Dr Fernando finds it “interesting” that my review contains a description of just “one randomised controlled trial”, ignoring the fact that to date only one such trial has been published. A previous review,7 which employed meta-analysis (Dr Fernando’s apparent favoured method), found the trial in question to be of limited value, and the reasons are reported in my review. Despite that, Dr Fernando asserts that my review somehow pre-emptively “discredited” that study. The claim is untrue, not least because the misattributed term, “discredited”, appears nowhere in my review. However, in the manner he himself suggests, the false claim raises questions about what his “motives” might be. Were Dr Fernando genuinely committed to meaningful discussion, direct engagement with the substance of the “message” (i.e., the scientific challenges of the topic before us) rather than irrelevant barbed comment aimed at the “messenger”, might have proved more constructive.

References
1. Fernando S. Bias in reporting.
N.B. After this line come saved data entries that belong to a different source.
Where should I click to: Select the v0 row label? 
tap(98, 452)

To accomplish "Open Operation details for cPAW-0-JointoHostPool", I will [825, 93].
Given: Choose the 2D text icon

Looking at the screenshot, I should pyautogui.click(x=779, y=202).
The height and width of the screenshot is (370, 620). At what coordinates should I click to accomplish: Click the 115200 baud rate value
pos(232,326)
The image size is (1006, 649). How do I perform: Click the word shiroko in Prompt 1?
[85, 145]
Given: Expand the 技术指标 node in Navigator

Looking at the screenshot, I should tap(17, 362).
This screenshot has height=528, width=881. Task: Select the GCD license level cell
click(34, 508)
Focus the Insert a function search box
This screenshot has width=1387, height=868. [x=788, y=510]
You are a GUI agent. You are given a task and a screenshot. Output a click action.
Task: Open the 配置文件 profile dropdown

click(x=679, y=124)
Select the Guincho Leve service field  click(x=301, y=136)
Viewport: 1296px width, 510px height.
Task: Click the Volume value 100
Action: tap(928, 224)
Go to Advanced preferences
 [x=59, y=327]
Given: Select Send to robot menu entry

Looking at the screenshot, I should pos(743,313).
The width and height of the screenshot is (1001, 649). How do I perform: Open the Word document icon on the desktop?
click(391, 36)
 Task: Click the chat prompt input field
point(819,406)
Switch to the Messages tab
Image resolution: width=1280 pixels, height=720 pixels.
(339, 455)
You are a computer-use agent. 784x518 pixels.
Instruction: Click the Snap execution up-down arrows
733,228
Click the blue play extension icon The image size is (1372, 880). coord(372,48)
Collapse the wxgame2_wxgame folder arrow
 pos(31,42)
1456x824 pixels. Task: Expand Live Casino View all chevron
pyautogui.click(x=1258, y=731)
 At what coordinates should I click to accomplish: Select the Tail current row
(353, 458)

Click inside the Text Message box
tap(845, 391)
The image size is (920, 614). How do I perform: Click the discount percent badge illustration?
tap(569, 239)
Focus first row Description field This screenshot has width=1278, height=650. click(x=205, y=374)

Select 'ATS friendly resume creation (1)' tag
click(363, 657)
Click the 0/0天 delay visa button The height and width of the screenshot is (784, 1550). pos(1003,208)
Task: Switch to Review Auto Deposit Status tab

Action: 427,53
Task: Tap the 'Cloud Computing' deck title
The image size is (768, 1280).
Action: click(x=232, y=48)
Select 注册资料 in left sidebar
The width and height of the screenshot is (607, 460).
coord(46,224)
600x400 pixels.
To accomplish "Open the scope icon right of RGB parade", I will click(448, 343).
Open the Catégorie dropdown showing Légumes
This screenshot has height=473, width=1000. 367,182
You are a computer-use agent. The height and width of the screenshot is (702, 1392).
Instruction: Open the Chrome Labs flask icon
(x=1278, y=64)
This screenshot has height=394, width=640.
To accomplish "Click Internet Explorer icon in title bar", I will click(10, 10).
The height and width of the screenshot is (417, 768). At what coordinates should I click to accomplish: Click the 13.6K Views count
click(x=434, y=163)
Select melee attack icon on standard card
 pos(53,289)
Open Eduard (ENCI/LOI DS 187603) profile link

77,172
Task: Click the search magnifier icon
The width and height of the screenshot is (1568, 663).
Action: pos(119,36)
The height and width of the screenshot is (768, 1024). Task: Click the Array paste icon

Evid Based Med 2020. Available: https://ebm.bmj.com/content/early/2020/09/01/bmjebm-2020-111432.responses.
2. James JE. Maternal caffeine consumption and pregnancy outcomes: A narrative review with implications for advice to mothers and mothers-to-be. Evid Based Med 2020;25. Available: doi.org/10.1136/bmjebm-2020-111432.
3. James JE. Caffeine and pregnancy: The need for calm reflection. Reply to Murphy et al. Evid Based Med 2020;25.
4. James JE. Caffeine and Pregnancy: Bias? Is the pot calling the kettle black? Reply to O'Connor. Evid Based Med 2020;25.
5. James JE. Caffeine and health. London: Academic Press, 1991.
6. James JE. Understanding caffeine: a biobehavioral analysis. Thousand Oaks, CA: Sage Publications, 1997.
7. Jahanfar S, Jaafar SH. Effects of restricted caffeine intake by mother on fetal, neonatal and pregnancy outcomes. Cochrane Database Syst Rev 2015:CD006965.